4 不当にアカウントを凍結された利用者の実体法上の権利


 利用規約に反する投稿を行っていない利用者がアカウントの凍結を受け、所定のアカウントを入力してもサーバにアクセスできず、SNS利用契約に基づくサービスの提供を受けられない状態に至った場合、単純に提供者による当該ユーザーに対する債務不履行となる。この場合、ユーザーは、利用契約に基づく上記サービス提供請求権の債権者として、当該アカウントを利用してサーバにアクセスして所定のサービスを受けられるようにするように求める履行請求権並びにそれまで上記サービスを受けられなかったことにより生じた損害について賠償請求権を実体法上取得することになる。


5 不当なアカウント凍結の解除を求めて訴訟をする場合の請求の趣旨


 では、SNS利用契約に基づく債権の本来的履行請求権として、ユーザーが所定のアカウントを用いて所定のサービスの提供を求めた場合に当該サービスを提供するように提供者に求める訴訟を提起する場合、どのような請求の趣旨が考えられるだろうか。
 一つは、提供者側が提供すべきサービスの内容を具体的に特定してその履行を命ずるという給付訴訟とすることが考えられる。

• 演習 A: 下のエントリのうち、「The image size is (1000, 496).」を含む行からエントリの最後までの範囲を、両端の行も含めて、1行を1つの文字列とするJSONのリストとして示してください。空行は入れないでください。

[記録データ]
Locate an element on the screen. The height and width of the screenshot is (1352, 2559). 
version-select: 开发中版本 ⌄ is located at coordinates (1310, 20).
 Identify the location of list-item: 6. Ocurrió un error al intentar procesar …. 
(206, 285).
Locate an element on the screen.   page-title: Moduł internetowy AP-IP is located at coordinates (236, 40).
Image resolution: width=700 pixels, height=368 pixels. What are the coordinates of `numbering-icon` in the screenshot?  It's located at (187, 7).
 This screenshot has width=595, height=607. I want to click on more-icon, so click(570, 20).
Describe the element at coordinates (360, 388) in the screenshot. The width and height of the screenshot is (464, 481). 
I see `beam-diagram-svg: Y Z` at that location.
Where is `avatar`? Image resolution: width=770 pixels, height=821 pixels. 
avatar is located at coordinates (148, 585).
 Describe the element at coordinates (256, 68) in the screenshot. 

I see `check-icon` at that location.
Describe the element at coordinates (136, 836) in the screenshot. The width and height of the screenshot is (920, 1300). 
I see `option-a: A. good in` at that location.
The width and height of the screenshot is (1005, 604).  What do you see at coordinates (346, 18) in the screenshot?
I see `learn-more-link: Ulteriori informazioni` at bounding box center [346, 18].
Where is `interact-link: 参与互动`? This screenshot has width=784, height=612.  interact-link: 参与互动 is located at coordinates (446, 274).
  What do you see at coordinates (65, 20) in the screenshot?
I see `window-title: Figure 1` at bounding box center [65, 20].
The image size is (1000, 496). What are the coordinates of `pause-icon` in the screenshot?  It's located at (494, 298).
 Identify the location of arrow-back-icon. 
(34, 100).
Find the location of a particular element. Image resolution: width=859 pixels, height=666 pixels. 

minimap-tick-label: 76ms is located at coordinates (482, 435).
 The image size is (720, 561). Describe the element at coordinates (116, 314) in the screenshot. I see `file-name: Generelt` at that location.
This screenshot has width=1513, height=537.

• 演習 B: 上の提示文を、全文そのまま打ち直してください。

• 記述解答 A:
[
  "The image size is (1000, 496). What are the coordinates of `pause-icon` in the screenshot?  It's located at (494, 298).",
  " Identify the location of arrow-back-icon. ",
  "(34, 100).",
  "Find the location of a particular element. Image resolution: width=859 pixels, height=666 pixels. ",
  "minimap-tick-label: 76ms is located at coordinates (482, 435).",
  " The image size is (720, 561). Describe the element at coordinates (116, 314) in the screenshot. I see `file-name: Generelt` at that location.",
  "This screenshot has width=1513, height=537."
]

• 記述解答 B:
4 不当にアカウントを凍結された利用者の実体法上の権利


 利用規約に反する投稿を行っていない利用者がアカウントの凍結を受け、所定のアカウントを入力してもサーバにアクセスできず、SNS利用契約に基づくサービスの提供を受けられない状態に至った場合、単純に提供者による当該ユーザーに対する債務不履行となる。この場合、ユーザーは、利用契約に基づく上記サービス提供請求権の債権者として、当該アカウントを利用してサーバにアクセスして所定のサービスを受けられるようにするように求める履行請求権並びにそれまで上記サービスを受けられなかったことにより生じた損害について賠償請求権を実体法上取得することになる。


5 不当なアカウント凍結の解除を求めて訴訟をする場合の請求の趣旨


 では、SNS利用契約に基づく債権の本来的履行請求権として、ユーザーが所定のアカウントを用いて所定のサービスの提供を求めた場合に当該サービスを提供するように提供者に求める訴訟を提起する場合、どのような請求の趣旨が考えられるだろうか。
 一つは、提供者側が提供すべきサービスの内容を具体的に特定してその履行を命ずるという給付訴訟とすることが考えられる。